Data listing -
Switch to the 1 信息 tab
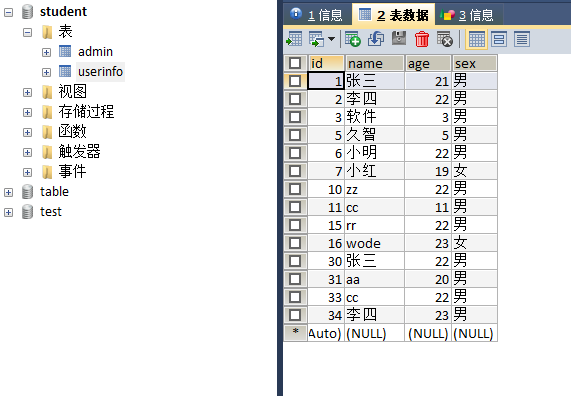This screenshot has width=571, height=396. point(316,15)
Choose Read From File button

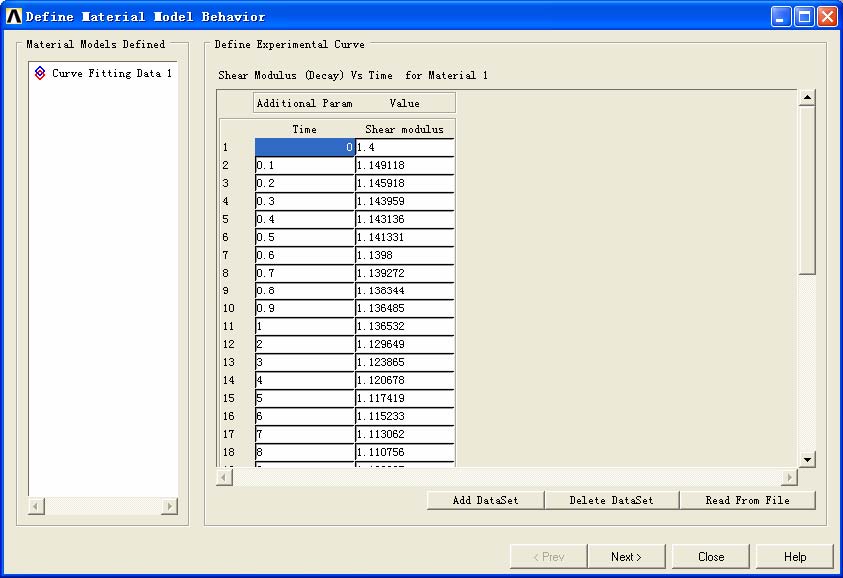pyautogui.click(x=747, y=500)
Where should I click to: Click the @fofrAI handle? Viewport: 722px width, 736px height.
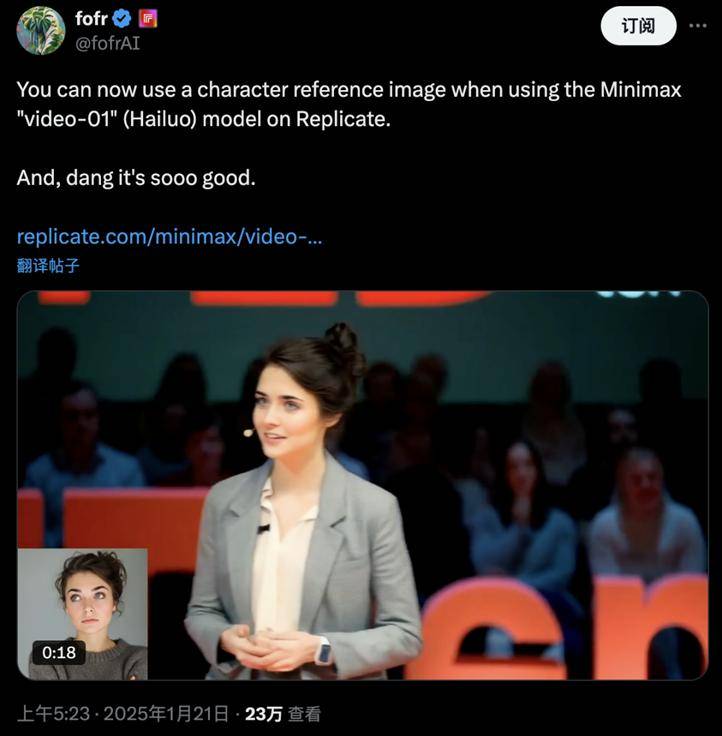[x=108, y=43]
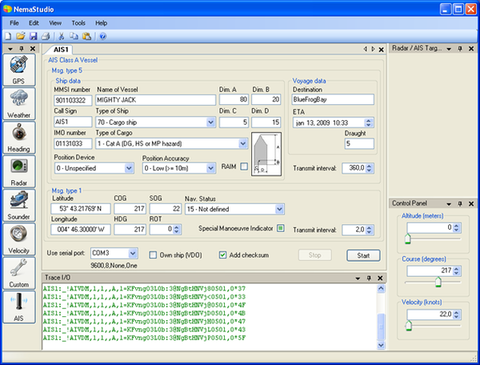This screenshot has height=365, width=480.
Task: Expand the serial port COM3 dropdown
Action: [133, 253]
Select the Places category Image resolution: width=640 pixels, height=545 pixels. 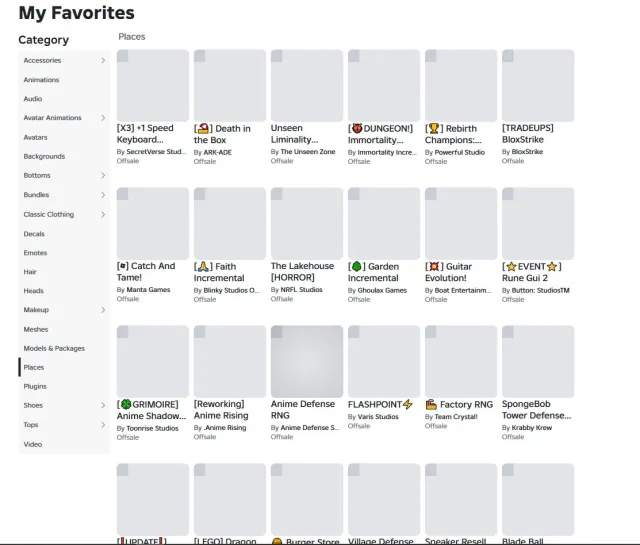point(64,367)
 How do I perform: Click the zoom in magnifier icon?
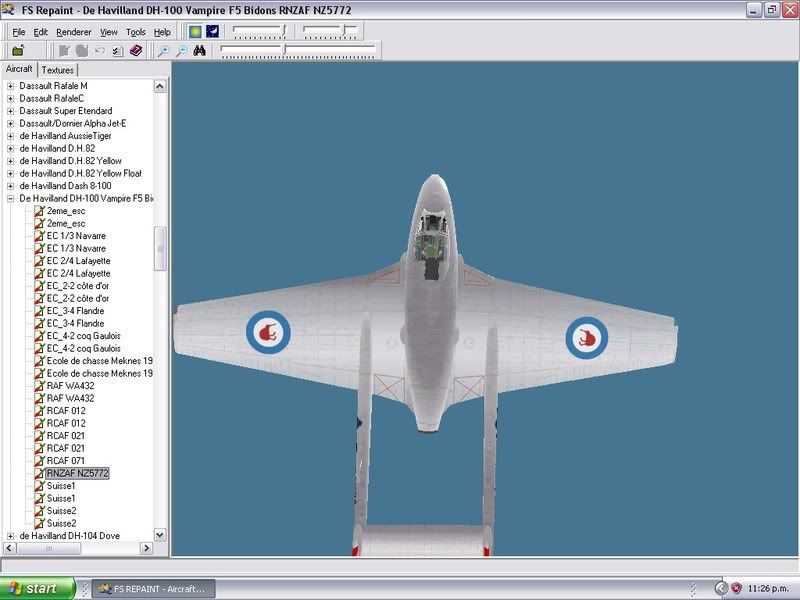pyautogui.click(x=163, y=50)
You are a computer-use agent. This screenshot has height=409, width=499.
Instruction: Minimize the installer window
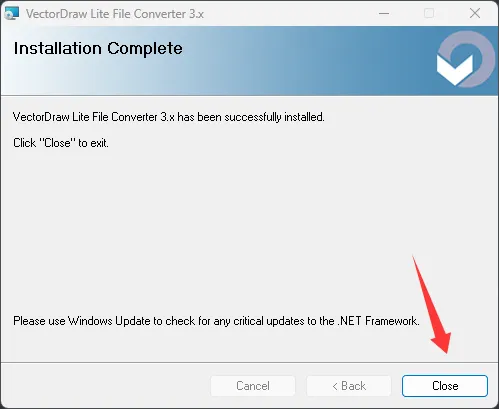click(x=384, y=14)
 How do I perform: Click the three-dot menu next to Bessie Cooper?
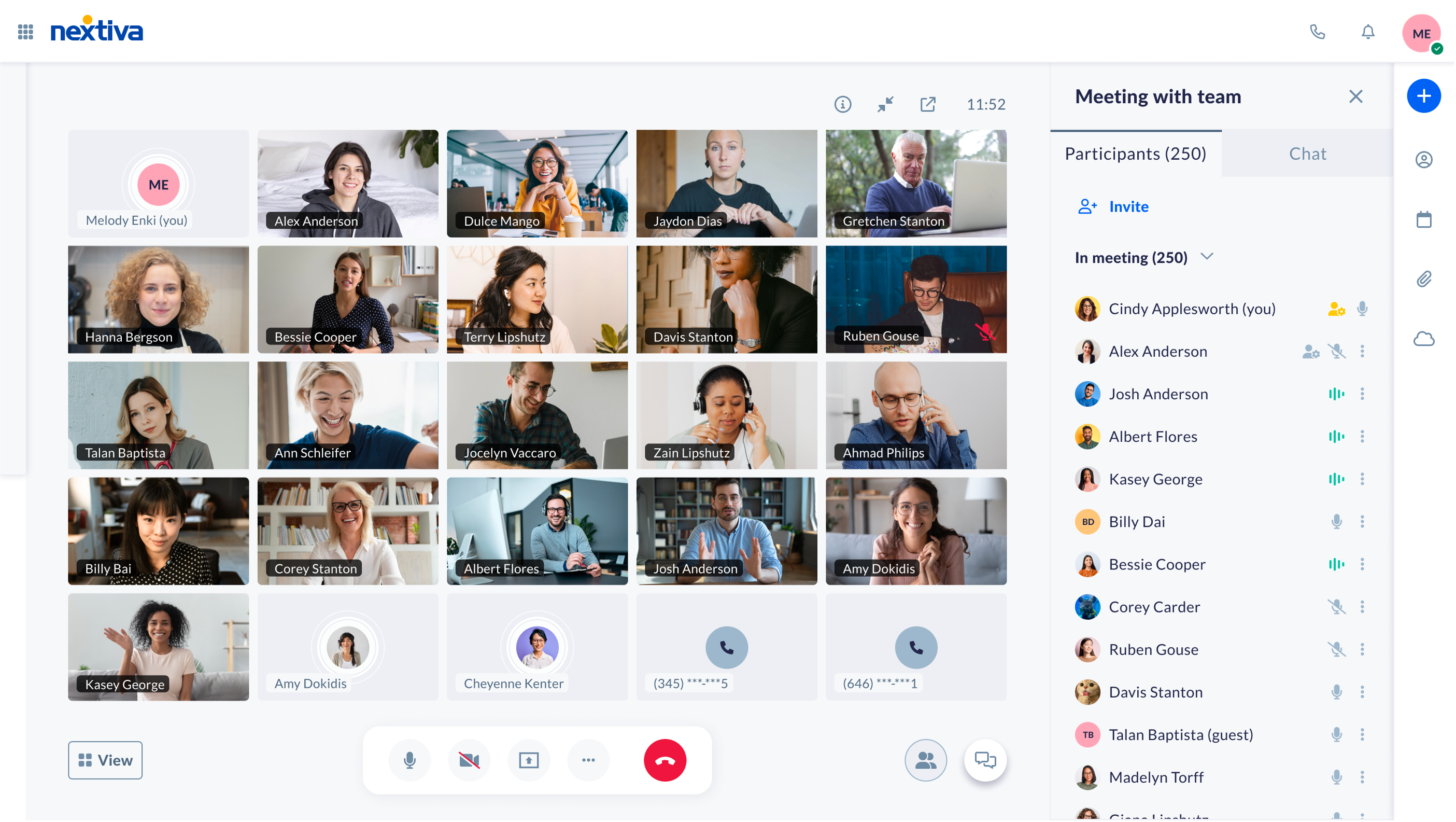click(1363, 564)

Work to complete - Reproduce the rows, with their requests, beginning at the line that contains "How do I perform: Click the zoom" and continuing through the end of the rows. Rescale every coordinate in the answers by multiplying it by 0.6 and rounding to a whole number, with halves rounded up, and leave the pictures out.

Output of the exercise -
 How do I perform: Click the zoom in magnifier icon?
pyautogui.click(x=98, y=30)
You are a computer-use agent. This screenshot has height=409, width=499.
Instruction: Minimize the installer window
click(x=230, y=8)
 How do I perform: Click the three-dot menu next to Bessie Cooper?
click(818, 338)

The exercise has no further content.